◆ **EXERCISE GOAL**:
Wherever the word "plus" turns up in a line of the entries, copy that line.

◆ **EXCERPTED RECORDS**:

○ ○ ○

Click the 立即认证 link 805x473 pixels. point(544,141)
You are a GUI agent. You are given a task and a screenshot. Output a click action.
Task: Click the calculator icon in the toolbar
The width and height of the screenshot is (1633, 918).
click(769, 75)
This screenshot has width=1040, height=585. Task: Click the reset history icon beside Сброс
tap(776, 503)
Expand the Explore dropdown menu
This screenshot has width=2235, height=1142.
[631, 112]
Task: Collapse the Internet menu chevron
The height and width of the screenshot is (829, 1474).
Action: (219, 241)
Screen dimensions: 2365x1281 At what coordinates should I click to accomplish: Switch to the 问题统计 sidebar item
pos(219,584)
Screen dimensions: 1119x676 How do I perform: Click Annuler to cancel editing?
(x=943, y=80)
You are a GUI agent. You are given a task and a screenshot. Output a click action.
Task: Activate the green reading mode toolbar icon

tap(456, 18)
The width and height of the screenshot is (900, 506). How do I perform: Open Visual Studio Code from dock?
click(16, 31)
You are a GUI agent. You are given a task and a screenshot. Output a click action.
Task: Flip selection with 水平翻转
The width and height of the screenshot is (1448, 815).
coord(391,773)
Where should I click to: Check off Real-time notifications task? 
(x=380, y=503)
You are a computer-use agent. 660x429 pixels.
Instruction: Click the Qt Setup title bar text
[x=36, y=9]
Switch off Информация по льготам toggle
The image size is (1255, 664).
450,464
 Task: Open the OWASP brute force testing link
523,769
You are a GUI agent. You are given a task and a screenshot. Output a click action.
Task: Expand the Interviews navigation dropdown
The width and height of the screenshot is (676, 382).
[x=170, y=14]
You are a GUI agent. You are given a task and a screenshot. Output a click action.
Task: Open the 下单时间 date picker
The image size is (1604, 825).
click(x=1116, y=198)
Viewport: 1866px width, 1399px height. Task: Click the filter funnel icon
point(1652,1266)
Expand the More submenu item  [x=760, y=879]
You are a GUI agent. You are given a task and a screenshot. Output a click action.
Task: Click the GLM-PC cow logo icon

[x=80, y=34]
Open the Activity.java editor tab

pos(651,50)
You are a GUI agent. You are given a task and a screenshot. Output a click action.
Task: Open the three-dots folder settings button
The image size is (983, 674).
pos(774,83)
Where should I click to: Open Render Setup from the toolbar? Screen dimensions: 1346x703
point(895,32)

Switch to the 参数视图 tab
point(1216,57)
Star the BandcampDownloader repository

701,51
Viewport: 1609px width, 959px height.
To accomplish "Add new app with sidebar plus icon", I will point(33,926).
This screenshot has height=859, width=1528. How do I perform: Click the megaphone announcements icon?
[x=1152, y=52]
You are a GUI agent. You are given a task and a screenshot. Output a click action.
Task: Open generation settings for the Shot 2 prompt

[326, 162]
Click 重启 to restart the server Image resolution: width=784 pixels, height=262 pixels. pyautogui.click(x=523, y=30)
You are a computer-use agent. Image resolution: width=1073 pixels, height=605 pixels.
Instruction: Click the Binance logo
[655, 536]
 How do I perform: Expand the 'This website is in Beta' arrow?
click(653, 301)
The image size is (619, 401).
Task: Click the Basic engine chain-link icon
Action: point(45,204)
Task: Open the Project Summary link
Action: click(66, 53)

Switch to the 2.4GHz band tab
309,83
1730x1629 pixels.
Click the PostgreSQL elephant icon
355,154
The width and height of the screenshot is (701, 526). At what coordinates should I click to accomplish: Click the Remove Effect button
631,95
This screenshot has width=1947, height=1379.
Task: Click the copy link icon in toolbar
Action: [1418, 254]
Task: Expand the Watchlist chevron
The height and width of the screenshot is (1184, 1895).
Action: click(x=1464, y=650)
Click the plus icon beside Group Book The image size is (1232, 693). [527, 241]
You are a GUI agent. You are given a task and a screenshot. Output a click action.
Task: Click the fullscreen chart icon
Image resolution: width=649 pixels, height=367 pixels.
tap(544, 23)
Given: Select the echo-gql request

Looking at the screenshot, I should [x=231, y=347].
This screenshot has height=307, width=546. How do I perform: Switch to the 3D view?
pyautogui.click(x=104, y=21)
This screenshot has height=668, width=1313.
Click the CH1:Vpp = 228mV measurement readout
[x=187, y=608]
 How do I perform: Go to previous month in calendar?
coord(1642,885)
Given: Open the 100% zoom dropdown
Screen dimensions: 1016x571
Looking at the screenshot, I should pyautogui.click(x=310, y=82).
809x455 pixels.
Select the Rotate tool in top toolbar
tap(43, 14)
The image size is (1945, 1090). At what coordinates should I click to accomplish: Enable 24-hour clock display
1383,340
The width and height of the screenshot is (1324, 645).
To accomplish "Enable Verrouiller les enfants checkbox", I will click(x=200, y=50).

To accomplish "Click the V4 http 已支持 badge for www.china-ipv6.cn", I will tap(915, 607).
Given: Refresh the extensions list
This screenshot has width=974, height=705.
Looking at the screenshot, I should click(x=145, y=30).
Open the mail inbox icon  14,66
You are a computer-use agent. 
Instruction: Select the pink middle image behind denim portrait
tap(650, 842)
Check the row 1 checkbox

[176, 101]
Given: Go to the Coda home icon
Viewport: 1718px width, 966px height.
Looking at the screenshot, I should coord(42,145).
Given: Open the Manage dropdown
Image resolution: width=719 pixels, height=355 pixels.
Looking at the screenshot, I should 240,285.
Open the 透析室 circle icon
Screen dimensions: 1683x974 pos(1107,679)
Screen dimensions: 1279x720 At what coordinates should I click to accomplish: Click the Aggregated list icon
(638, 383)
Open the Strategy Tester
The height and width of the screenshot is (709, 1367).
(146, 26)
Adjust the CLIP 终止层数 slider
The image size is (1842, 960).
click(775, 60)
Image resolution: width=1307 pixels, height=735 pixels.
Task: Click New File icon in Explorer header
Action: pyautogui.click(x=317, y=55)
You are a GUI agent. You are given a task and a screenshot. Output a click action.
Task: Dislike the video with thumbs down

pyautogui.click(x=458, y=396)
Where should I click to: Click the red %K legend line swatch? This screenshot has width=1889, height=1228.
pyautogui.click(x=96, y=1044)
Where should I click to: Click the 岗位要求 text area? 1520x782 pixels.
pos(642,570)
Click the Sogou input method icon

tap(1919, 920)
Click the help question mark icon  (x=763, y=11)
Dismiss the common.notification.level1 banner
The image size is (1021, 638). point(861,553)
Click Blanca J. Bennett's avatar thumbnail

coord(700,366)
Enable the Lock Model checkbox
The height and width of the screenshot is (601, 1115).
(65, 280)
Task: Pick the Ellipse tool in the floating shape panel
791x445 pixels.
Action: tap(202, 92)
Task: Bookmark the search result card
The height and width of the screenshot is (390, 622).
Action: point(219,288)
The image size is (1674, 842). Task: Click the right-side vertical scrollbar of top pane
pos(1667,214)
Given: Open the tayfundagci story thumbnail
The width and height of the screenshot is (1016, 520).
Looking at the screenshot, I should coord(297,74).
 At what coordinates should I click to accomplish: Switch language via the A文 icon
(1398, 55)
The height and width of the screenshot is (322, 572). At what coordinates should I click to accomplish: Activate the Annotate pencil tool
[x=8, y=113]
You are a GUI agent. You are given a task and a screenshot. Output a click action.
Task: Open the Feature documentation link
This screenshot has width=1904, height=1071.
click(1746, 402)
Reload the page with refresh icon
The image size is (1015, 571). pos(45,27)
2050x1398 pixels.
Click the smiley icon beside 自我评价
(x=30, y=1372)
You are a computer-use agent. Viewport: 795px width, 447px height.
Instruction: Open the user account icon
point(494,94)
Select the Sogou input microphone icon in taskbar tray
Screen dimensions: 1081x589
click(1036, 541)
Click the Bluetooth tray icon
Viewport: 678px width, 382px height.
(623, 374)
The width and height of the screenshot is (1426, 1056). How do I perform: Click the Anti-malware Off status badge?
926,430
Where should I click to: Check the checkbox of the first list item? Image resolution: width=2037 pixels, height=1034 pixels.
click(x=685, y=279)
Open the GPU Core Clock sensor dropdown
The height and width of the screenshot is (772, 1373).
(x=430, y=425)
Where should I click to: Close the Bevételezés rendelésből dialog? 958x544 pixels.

○ ○ ○

◆ **TASK ANSWER**:
To accomplish "Add new app with sidebar plus icon", I will point(33,926).
Click the plus icon beside Group Book The image size is (1232, 693). [527, 241]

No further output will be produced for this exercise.